Qué harás:
A) Transcribe literalmente el fragmento sobre los dictadores desde "Néstor Almendros, cineasta" hasta "de la televisión.".
B) Enumera los temas sobre los que, según el fragmento sobre los dictadores, Fidel Castro lanza sus clasificaciones.
C) Resume en dos oraciones el fragmento sobre los dictadores.

Fragmento seleccionado:
────
Las dictaduras (sean de izquierda, derecha o ambidiestras) se reproducen por sus cantos de sirenas, amplificados por cuanto medio de comunicación engañen, traicionen o arresten. Y por cuanto inocente, snob o desvalido repita sus consignas. Los dictadores conocen el poder de la palabra. Y también el de las imágenes en libertad, a las que siempre deben domesticar.
Néstor Almendros, cineasta cubano ganador de un Oscar por The Blue Lagoon, decía que a los dictadores suele gustarles el séptimo arte. Ahí están Mussolini, Stalin, Perón, Mao, Hitler, Franco, los Castro, Kim Jong-il, incluso Chávez y hasta su eco Morales. Astutos y virulentos caudillos a quienes sedujo y seduce el cine, no como arte sino como medio de comunicación (o desinformación). Utensilio para inyectar y exportar su excéntrica ideología. Los dictadores no creen en el arte. Sólo en el kitsch totalitario –y utilitario- que estimulan y que les estimula. El arte nace en libertad, o en su búsqueda, y los dictadores, por naturaleza, aborrecen la libertad. Por eso más que fanáticos del cine, son celosos celadores de la televisión.
A los dictadores les molesta lo finito. Si hay algo que de verdad veneran (más allá de sí mismos) es la eternidad. Para estas crápulas de élite lo más cercano a la eternidad es gobernar eternamente, y en su afán de conseguirlo son capaces de cualquier cosa. Es curioso como desde que Fidel Castro se hizo del poder desaparecieron no sólo muchos de sus contrincantes sino también los aliados que vio como posibles competidores. Mientras él sigue ahí, como un cáncer victorioso. Un lunático monumento a nuestra incapacidad para extirparlo.
El caso de Castro es asombroso. Después de su apartamiento del poder -que como buen monarca entregó a su hermano- ha seguido firmando sus maniáticas reflexiones y compareciendo, aunque sea unos minutos, en eventos a los que es "invitado" para ser aplaudido, recitar sus ideales y decir tonterías. Trotamundos del disparate regional, no deja de lanzar sus desequilibradas clasificaciones a propósito de cualquier tema: lo que debe hacer el primer Papa latinoamericano, las Cumbres izquierdistas, el Congreso del PCC, Obama y el restablecimiento de las relaciones EEUU-Cuba, el calentamiento global. Cualquier cosa. Papel de viejo ridículo, diríamos los cubanos. Sólo daría risa si no fuera un chiste macabro. Pero el dictador va a cumplir 90 años y no hay quien le impida seguir timando y asfixiando la nación, sembrando el terror. Él y sus ecos.
────
Listado de datos:
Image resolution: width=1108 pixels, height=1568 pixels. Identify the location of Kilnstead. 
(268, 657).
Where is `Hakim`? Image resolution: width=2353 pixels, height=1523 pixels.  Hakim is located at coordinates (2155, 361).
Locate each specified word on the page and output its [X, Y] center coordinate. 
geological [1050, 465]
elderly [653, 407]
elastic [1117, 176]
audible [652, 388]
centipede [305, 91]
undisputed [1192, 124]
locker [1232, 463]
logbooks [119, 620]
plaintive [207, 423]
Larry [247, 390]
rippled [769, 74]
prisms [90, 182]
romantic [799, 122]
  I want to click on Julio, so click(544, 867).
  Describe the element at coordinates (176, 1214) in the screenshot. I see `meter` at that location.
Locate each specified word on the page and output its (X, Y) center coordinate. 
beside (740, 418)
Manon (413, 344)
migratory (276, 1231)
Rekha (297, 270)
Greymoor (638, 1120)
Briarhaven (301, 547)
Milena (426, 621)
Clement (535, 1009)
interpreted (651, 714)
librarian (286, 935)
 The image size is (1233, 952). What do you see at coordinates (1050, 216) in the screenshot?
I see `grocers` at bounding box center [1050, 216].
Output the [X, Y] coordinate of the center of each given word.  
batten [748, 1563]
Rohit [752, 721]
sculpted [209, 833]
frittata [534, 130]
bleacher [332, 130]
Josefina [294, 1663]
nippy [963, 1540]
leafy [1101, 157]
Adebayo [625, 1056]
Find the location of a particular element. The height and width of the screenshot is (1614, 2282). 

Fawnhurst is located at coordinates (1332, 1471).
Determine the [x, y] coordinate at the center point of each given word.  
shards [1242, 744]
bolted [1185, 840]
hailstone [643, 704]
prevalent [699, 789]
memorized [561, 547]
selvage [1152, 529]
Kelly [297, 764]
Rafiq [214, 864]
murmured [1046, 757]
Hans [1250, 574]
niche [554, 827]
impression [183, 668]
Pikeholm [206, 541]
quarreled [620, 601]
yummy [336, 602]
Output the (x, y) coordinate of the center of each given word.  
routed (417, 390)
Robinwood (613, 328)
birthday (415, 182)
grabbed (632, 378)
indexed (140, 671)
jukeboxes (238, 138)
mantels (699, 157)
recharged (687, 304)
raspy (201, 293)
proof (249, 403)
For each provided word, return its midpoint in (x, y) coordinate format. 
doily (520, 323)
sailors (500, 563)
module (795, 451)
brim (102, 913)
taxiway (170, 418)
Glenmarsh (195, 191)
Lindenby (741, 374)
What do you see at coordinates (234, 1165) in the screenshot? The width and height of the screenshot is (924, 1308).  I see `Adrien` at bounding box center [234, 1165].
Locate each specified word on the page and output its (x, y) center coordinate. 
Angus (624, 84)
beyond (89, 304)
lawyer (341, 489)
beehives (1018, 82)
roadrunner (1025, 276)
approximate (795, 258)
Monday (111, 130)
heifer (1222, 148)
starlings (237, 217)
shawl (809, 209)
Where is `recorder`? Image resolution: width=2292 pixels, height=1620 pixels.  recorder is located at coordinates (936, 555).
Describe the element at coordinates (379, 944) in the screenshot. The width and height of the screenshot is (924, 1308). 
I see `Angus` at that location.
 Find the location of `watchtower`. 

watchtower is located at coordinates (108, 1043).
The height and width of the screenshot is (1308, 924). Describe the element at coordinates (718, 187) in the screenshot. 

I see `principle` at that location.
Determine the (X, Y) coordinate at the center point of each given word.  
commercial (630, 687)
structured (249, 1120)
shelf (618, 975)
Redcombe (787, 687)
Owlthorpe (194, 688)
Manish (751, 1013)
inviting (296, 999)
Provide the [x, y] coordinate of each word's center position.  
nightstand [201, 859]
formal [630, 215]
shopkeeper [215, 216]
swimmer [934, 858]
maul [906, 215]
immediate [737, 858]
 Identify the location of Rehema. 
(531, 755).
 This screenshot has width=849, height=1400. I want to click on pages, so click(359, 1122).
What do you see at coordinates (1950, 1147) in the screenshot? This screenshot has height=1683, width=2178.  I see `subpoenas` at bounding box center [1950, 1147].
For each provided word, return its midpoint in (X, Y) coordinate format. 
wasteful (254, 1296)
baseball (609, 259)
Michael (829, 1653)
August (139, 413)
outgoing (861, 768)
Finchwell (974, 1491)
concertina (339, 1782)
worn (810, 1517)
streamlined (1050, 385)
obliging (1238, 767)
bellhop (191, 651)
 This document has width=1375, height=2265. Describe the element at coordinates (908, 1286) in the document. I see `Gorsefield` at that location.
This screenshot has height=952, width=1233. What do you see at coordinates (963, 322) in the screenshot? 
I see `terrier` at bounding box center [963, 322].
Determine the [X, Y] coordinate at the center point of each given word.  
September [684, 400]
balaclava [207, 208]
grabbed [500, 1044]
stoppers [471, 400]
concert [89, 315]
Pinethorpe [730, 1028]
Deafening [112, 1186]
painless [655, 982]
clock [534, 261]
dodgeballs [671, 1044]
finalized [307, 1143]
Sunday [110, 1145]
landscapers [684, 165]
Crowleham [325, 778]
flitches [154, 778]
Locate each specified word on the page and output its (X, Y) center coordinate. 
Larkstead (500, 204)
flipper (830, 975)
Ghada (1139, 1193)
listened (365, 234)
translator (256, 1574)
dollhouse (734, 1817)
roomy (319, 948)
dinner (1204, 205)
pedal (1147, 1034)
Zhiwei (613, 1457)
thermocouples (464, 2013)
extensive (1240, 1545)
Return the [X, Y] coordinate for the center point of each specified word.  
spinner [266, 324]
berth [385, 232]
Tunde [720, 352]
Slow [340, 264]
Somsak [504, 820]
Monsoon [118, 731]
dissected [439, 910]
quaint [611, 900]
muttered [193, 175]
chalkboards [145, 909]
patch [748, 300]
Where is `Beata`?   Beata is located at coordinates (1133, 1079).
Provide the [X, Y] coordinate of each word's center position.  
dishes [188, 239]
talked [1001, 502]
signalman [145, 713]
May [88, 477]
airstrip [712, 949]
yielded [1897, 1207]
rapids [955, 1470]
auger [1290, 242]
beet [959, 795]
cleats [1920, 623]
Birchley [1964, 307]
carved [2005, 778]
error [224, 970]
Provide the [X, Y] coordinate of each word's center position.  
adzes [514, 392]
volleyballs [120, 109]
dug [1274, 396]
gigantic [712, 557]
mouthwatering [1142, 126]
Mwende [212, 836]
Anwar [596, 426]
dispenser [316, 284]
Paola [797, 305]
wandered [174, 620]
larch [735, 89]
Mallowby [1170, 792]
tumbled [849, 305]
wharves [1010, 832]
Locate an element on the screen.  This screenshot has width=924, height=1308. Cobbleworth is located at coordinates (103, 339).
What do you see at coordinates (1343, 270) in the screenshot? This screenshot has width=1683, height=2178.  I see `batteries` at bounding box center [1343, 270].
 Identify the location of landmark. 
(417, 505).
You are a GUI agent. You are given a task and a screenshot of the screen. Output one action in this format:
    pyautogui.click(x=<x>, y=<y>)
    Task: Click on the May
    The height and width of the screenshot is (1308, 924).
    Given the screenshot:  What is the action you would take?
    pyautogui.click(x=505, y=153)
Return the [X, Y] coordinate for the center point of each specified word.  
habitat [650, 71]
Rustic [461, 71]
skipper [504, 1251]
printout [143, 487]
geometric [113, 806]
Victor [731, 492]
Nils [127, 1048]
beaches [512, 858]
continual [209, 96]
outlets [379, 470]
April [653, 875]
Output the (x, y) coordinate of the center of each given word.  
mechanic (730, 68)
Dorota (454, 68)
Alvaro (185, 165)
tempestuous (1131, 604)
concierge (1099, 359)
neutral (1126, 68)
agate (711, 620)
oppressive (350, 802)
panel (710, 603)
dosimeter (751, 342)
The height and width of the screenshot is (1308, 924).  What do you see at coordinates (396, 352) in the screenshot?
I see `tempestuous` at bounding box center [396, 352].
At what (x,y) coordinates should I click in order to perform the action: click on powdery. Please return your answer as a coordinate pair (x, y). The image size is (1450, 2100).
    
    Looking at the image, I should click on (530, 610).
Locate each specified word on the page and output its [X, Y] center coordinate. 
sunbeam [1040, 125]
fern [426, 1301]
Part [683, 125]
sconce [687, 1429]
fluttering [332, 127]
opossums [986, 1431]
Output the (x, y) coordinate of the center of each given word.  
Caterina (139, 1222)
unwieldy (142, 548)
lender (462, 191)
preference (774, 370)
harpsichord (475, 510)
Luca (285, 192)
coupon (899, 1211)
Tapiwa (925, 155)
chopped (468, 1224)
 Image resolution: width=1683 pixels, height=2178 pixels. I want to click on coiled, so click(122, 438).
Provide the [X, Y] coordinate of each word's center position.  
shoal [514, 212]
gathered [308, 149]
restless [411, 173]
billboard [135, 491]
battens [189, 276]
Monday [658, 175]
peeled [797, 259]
────
Lista de respuestas:
A)
Néstor Almendros, cineasta cubano ganador de un Oscar por The Blue Lagoon, decía que a los dictadores suele gustarles el séptimo arte. Ahí están Mussolini, Stalin, Perón, Mao, Hitler, Franco, los Castro, Kim Jong-il, incluso Chávez y hasta su eco Morales. Astutos y virulentos caudillos a quienes sedujo y seduce el cine, no como arte sino como medio de comunicación (o desinformación). Utensilio para inyectar y exportar su excéntrica ideología. Los dictadores no creen en el arte. Sólo en el kitsch totalitario –y utilitario- que estimulan y que les estimula. El arte nace en libertad, o en su búsqueda, y los dictadores, por naturaleza, aborrecen la libertad. Por eso más que fanáticos del cine, son celosos celadores de la televisión.

B)
- Lo que debe hacer el primer Papa latinoamericano
- Las Cumbres izquierdistas
- El Congreso del PCC
- Obama y el restablecimiento de las relaciones EEUU-Cuba
- El calentamiento global

C) Los dictadores conocen el poder de la palabra y de las imágenes, y el cine les seduce no como arte sino como medio para difundir su ideología, por lo que, como aborrecen la libertad, son más celosos celadores de la televisión que fanáticos del cine. Veneran la eternidad y buscan gobernar eternamente, como Fidel Castro, que tras apartarse del poder sigue opinando sobre cualquier tema y, a punto de cumplir 90 años, no encuentra a nadie que le impida seguir asfixiando la nación.